**WHAT THIS TASK INVOLVES:**
From the line that contains "Screen dimensions: 1382x777" through the line that contains "Task: Open the three-dot", output every line of the listing below exactly and leave out all the rest.

**DATA:**

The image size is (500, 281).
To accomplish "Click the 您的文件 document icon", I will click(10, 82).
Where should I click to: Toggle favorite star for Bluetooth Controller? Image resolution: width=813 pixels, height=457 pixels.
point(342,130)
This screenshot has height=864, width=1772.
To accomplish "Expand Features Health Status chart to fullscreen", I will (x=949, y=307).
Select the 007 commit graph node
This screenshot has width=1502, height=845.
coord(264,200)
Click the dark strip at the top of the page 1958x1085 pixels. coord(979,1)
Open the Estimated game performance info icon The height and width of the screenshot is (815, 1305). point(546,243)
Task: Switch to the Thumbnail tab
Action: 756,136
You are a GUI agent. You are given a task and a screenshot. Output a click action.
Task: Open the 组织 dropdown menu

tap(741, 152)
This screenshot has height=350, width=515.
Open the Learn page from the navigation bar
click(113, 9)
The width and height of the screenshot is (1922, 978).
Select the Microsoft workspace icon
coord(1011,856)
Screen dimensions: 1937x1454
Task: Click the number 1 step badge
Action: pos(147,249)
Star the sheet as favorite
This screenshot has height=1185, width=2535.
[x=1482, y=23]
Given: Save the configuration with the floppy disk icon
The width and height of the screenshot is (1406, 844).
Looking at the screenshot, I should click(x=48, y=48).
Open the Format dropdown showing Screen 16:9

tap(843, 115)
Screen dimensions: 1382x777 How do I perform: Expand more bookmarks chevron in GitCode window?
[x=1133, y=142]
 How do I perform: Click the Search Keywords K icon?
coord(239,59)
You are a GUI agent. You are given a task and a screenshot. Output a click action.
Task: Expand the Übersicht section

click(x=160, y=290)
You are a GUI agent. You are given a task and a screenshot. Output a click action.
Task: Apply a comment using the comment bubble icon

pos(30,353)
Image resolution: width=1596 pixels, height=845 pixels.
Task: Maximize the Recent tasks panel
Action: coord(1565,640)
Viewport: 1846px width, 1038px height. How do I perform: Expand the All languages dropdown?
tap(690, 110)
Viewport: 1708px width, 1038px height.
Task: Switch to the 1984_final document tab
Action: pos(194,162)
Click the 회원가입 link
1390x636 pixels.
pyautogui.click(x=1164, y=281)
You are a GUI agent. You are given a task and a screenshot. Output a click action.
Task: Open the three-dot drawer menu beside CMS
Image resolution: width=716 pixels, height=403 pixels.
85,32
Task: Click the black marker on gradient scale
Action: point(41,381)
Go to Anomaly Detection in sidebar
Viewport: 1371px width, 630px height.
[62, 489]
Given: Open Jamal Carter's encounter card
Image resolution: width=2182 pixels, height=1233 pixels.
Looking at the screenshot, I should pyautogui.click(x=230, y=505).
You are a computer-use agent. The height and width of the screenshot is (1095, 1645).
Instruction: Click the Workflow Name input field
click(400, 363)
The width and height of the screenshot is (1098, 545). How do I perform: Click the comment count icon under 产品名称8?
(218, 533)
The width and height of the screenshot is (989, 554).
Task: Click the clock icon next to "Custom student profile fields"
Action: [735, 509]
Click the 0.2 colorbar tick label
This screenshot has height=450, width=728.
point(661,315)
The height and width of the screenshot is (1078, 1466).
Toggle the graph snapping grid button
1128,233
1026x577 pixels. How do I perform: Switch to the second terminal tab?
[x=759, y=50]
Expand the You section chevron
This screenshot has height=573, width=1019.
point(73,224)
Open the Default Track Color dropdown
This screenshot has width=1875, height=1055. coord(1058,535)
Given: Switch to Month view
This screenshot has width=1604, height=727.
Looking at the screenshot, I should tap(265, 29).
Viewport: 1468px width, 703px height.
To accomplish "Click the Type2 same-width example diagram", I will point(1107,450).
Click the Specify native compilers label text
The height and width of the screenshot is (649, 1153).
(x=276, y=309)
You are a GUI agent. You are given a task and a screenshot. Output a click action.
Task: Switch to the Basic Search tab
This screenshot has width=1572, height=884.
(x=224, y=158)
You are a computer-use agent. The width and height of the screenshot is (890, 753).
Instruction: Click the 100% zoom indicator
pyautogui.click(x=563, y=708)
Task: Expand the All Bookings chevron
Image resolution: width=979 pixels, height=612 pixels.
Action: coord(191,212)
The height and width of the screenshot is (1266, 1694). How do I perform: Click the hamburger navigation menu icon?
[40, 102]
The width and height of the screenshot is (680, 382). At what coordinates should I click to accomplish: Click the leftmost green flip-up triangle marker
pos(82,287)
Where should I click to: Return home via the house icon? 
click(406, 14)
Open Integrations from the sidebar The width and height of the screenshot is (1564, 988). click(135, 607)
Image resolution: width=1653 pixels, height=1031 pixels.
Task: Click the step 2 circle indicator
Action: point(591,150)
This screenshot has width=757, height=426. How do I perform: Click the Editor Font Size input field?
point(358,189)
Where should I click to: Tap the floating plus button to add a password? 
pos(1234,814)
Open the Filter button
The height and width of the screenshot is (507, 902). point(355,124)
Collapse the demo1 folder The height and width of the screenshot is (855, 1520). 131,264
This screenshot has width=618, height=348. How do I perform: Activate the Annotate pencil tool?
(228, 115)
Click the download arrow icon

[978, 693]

**ANSWER TO THIS PROBLEM:**
Screen dimensions: 1382x777 How do I perform: Expand more bookmarks chevron in GitCode window?
[x=1133, y=142]
 How do I perform: Click the Search Keywords K icon?
coord(239,59)
You are a GUI agent. You are given a task and a screenshot. Output a click action.
Task: Expand the Übersicht section

click(x=160, y=290)
You are a GUI agent. You are given a task and a screenshot. Output a click action.
Task: Apply a comment using the comment bubble icon

pos(30,353)
Image resolution: width=1596 pixels, height=845 pixels.
Task: Maximize the Recent tasks panel
Action: coord(1565,640)
Viewport: 1846px width, 1038px height. How do I perform: Expand the All languages dropdown?
tap(690, 110)
Viewport: 1708px width, 1038px height.
Task: Switch to the 1984_final document tab
Action: pos(194,162)
Click the 회원가입 link
1390x636 pixels.
pyautogui.click(x=1164, y=281)
You are a GUI agent. You are given a task and a screenshot. Output a click action.
Task: Open the three-dot drawer menu beside CMS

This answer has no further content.